There are two requirements:

  1. We MUST be able to template any valid Internationalized Resource Identifier
  2. The template MUST NOT assume or require any particular form of uri. e.g., OpenSearch currently requires that querystring consist of name=value params separated by ampersands. RFC3987, however, does not require any particular format for the querystring.

The ABNF grammar we came up with is this:

IRITemplate    = tscheme ":" thier-part [ "?" tquery ]
                 [ "#" tfragment ]
thier-part     =  "//" tauthority tpath-abempty
               / tpath-absolute
               / tpath-rootless
               / ipath-empty
tauthority     = [ tuserinfo "@" ] thost [ ":" tport ]
tuserinfo      = *(tsegment / iuserinfo)
thost          = *(tsegment / ihost)
tport          = tsegment / iport
tscheme        = scheme / tsegment
tpath-abempty  = *( "/" isegment / tsegment )
tpath-absolute = "/" [ isegment-nz / tsegment
                 *( "/" isegment / tsegment ) ]
tpath-rootless = igsegment-nz / tsegment
                 *( "/" isegment / tsegment ) ]
tquery         = *( ipchar / iprivate / tsegment / "/" / "?" )
tfragment      = *( ipchar / tsegment / "/" / "?" )
tsegment       = "{" ttoken / ttokens "}"  

ttoken         = [tprefix SP] [ 1*ipchar ":" ] 1*ipchar
                 [SP trepeat SP tdelim ] [SP ":" SP tparams ]
ttokens        = ?( "(" ttoken ")" ) SP trepeat SP tdelim
tprefix        = *ipchar
trepeat        = "?" / "+" [DIGIT] / [DIGIT] "*" [DIGIT]
tdelim         = *ipchar
tparams        = *(" " tparam )
tparam         = *ipchar

That’s likely a bit difficult to read, so how about some examples :-)

If you want a simple, OpenSearch-style template, you can do http://example.org/{foo}?q={bar}. The {foo} and {bar} tokens are replaced with whatever value you want to fill in the template. For instance, the template could be processed to produced the IRI http://example.org/a?q=b. The token name can be qualified with a prefix. For example, http://example.org/filterByLastName?lastName={xcard:family}.

Now suppose there are a fixed number of possible values for the token replacement. For example, Roller offers views of a blog in HTML, Atom and RSS. The grammar above allows us to produce a template like http://example.org/{view : html atom rss}/{user}. When processed, this template can produce URI’s like http://example.org/html/jasnell or http://example.org/atom/dewitt, etc.
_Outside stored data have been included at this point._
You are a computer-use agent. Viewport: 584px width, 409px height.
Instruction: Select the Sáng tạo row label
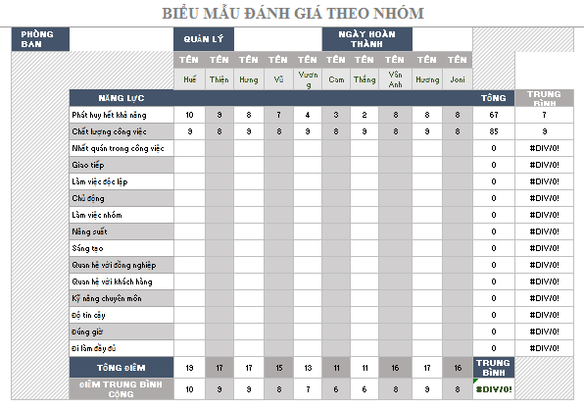(122, 248)
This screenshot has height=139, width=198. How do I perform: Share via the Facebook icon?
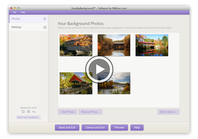pos(29,112)
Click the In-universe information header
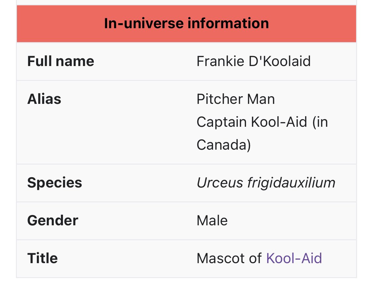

The grammar also supports optional and repeating tokens. For example, the template http://example.org{/ path *} can be processed to match http://example.org, http://example.org/foo, http://example.org/foo/bar, http://example.org/foo/bar/woo, and so on. The asterisk (*) in the token specifies that the token can be processed zero or more times. The forward slash in the token is a literal prefix, meaning that it is prepended to whatever value is selected for the token replacement. A template like http://example.org/{path *} would have yielded results like http://example.org/foobarwoo (where each token replacement is run together with no delimiter).

For repeating tokens, it is also possible to specify a repeat delimiter. For example, the template http://example.org/foo?{q= query * &} would produce a result like http://example.org/foo?q=a&q=b&q=c. Without the repeat delimiter (e.g., http://example.org/foo?{q= query *}), the result would have been http://example.org/foo?q=aq=bq=c.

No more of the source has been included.